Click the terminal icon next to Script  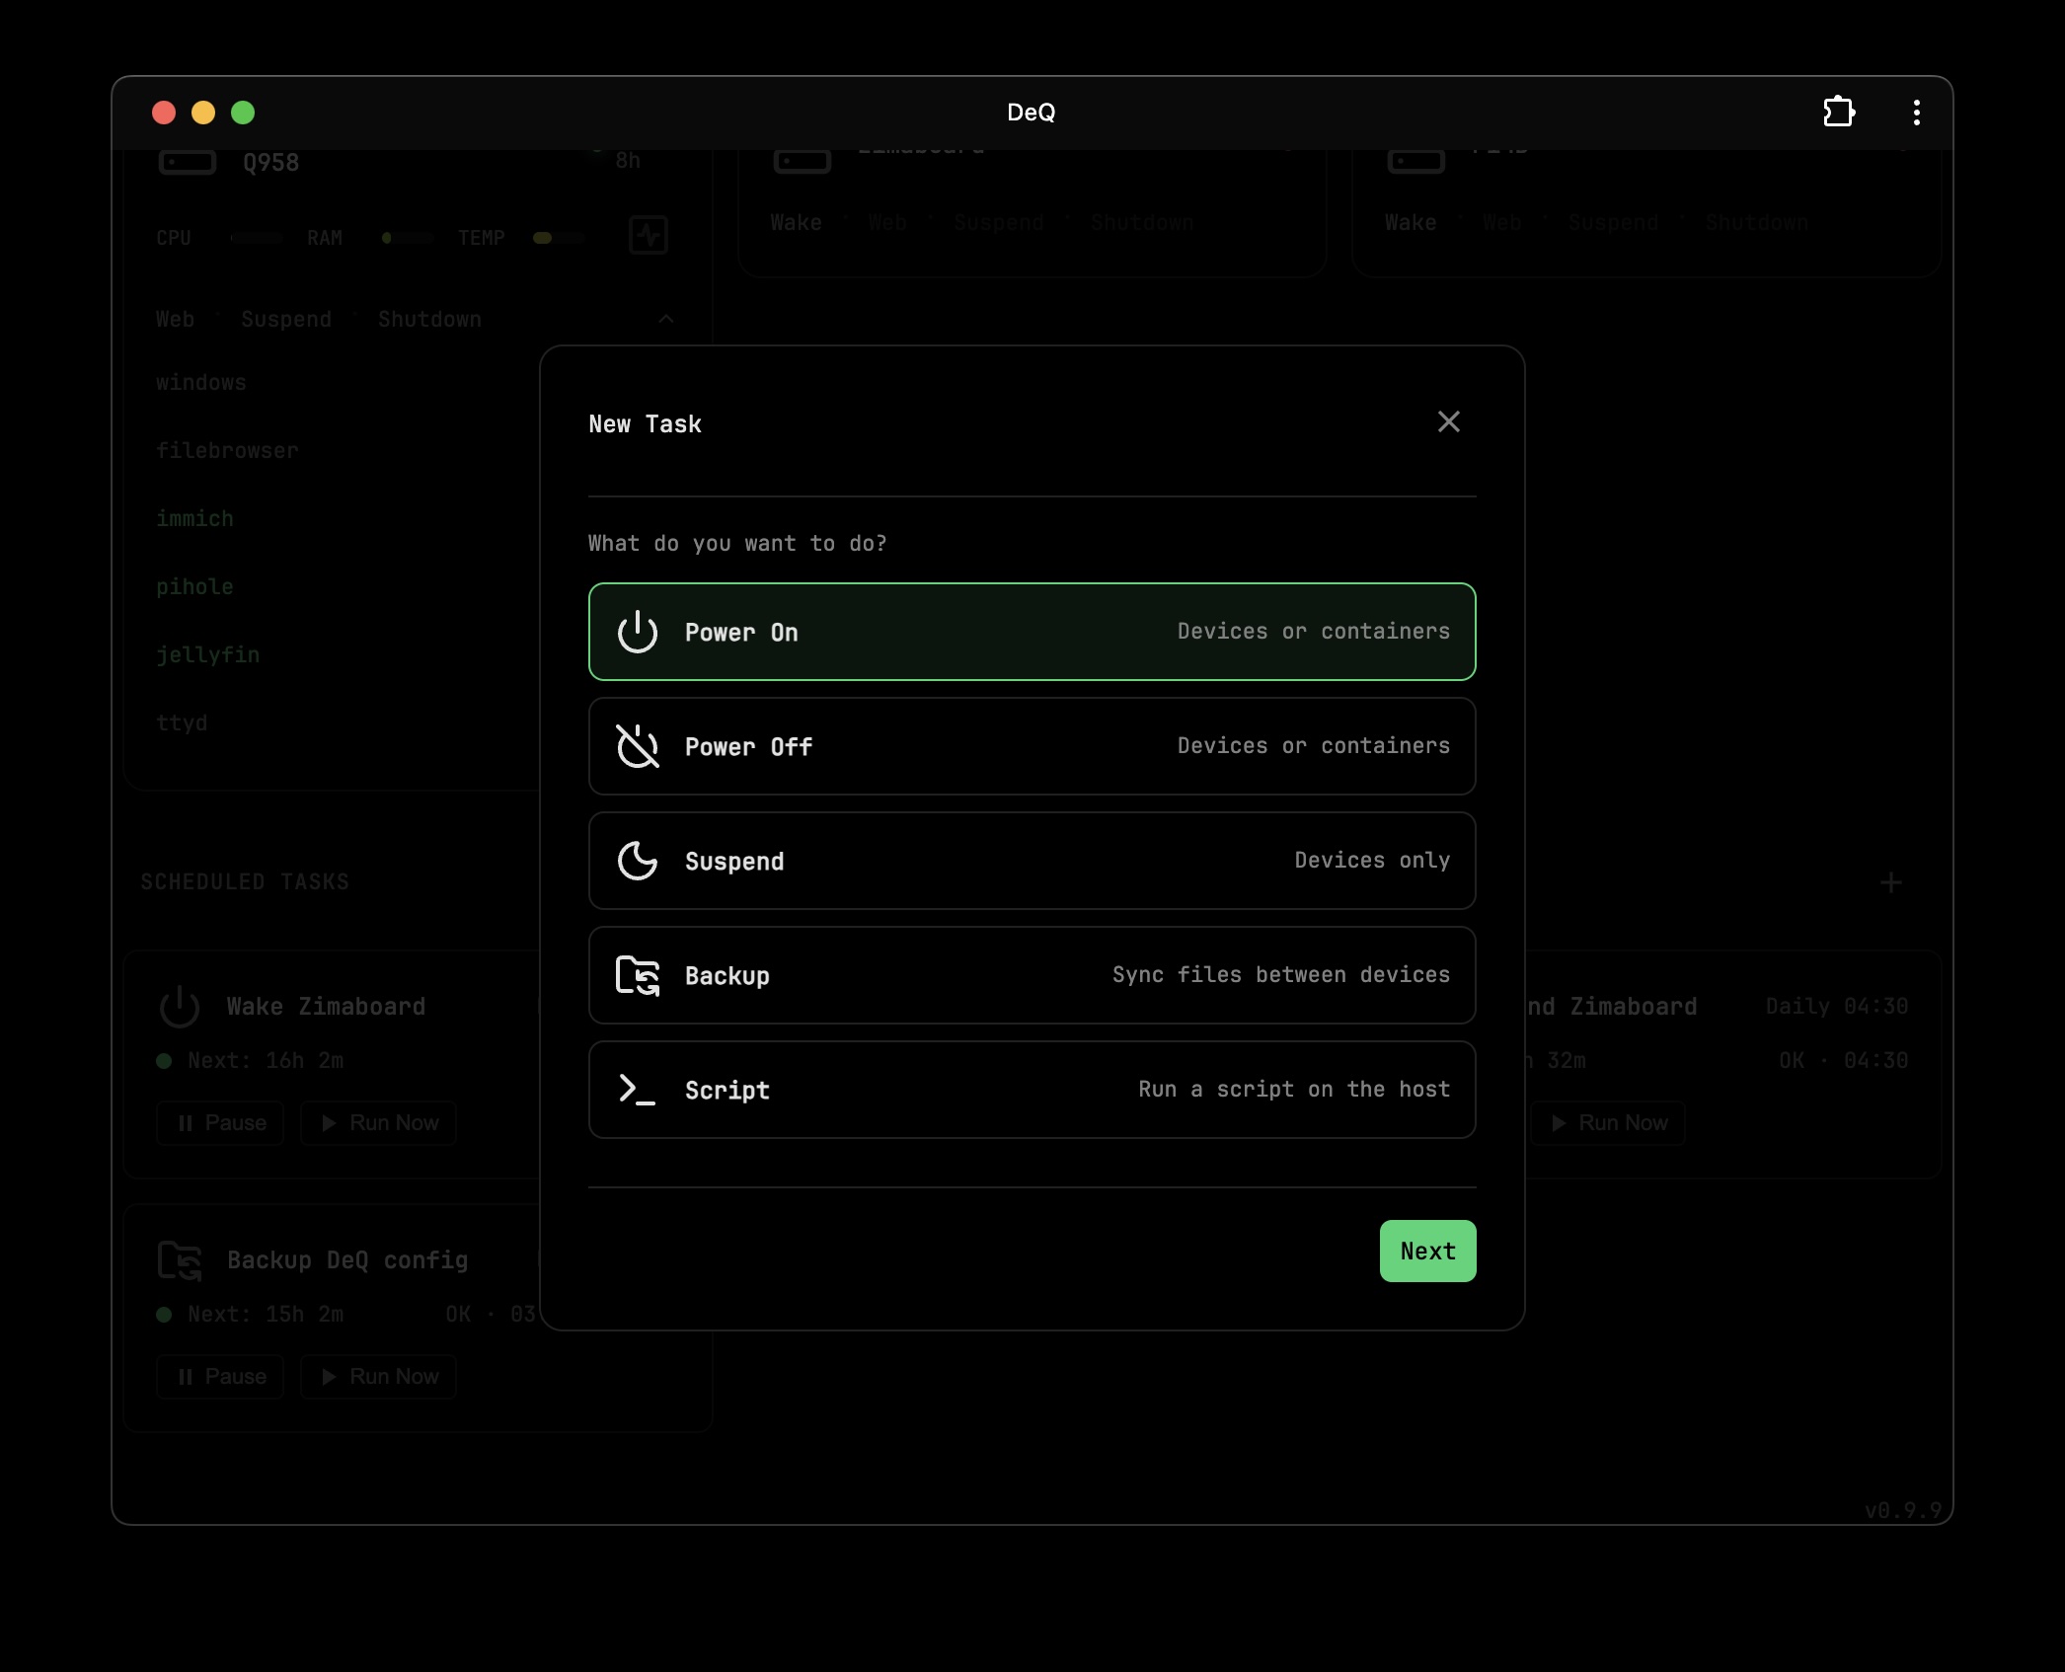coord(637,1090)
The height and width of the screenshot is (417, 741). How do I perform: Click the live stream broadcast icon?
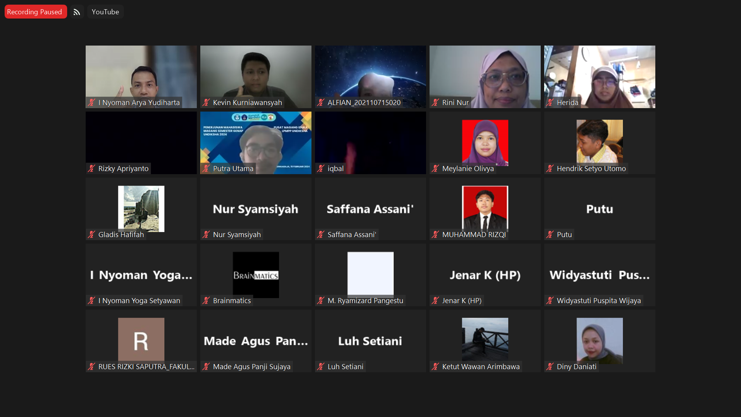[x=77, y=12]
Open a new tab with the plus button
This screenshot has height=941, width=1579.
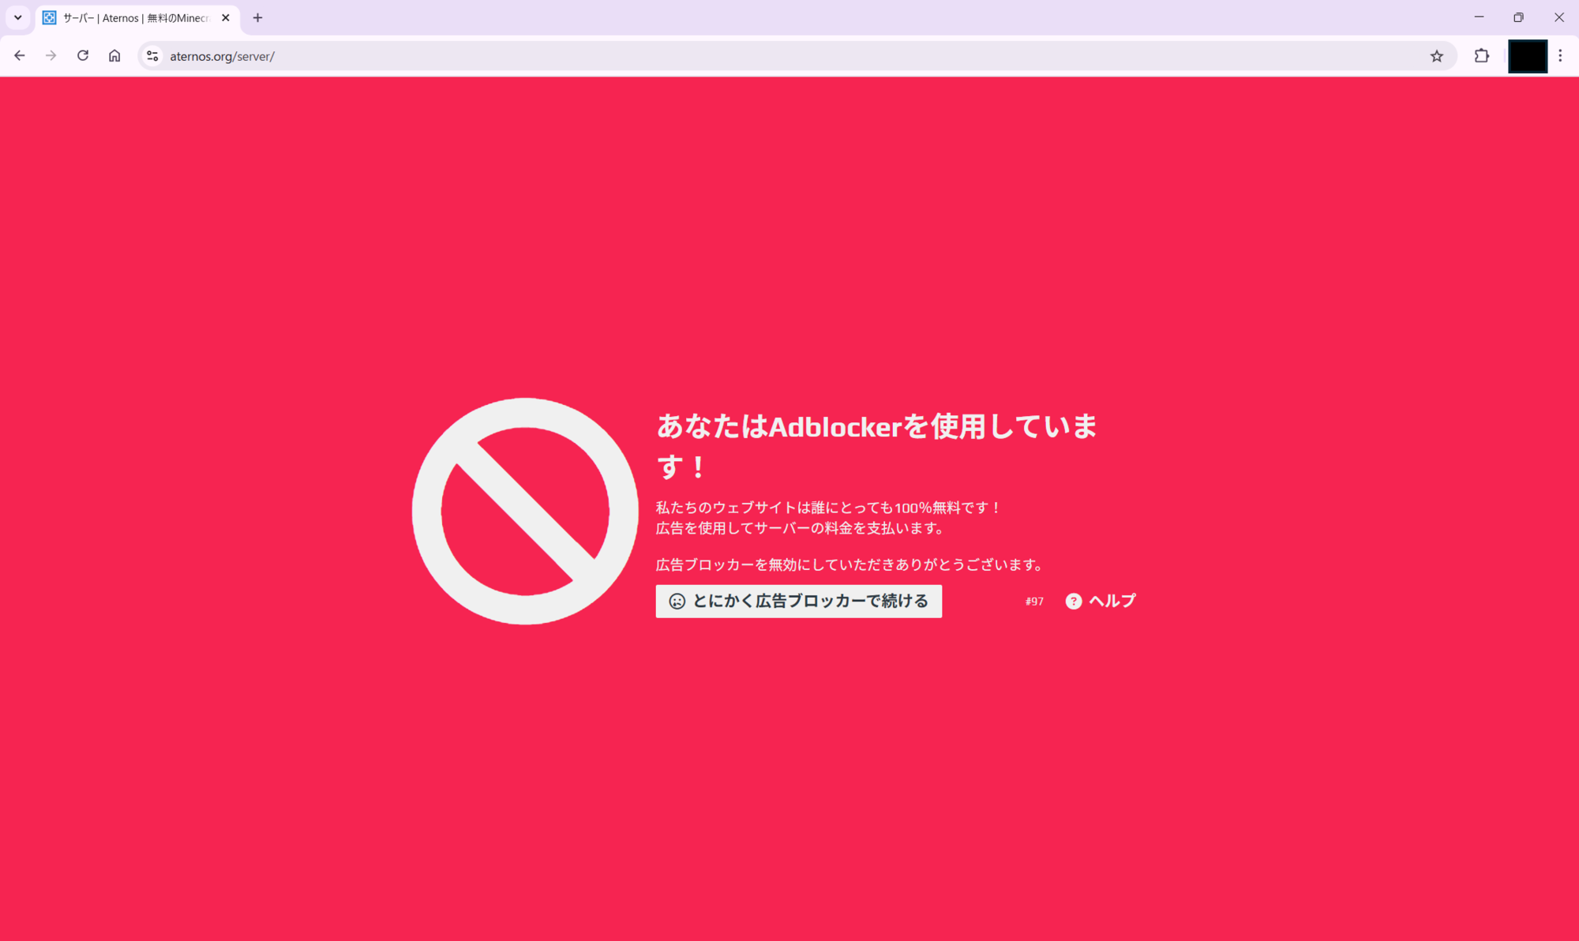[x=257, y=17]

= = = =

EXERCISE BRIEF: The lines from the one that contains "The height and" through the end of the data, repeated exactly and with no pictures, make up the whole answer.

YOUR SOLUTION:
The height and width of the screenshot is (417, 741). How do I perform: Click the live stream broadcast icon?
[x=77, y=12]
Open a new tab with the plus button
This screenshot has height=941, width=1579.
[x=257, y=17]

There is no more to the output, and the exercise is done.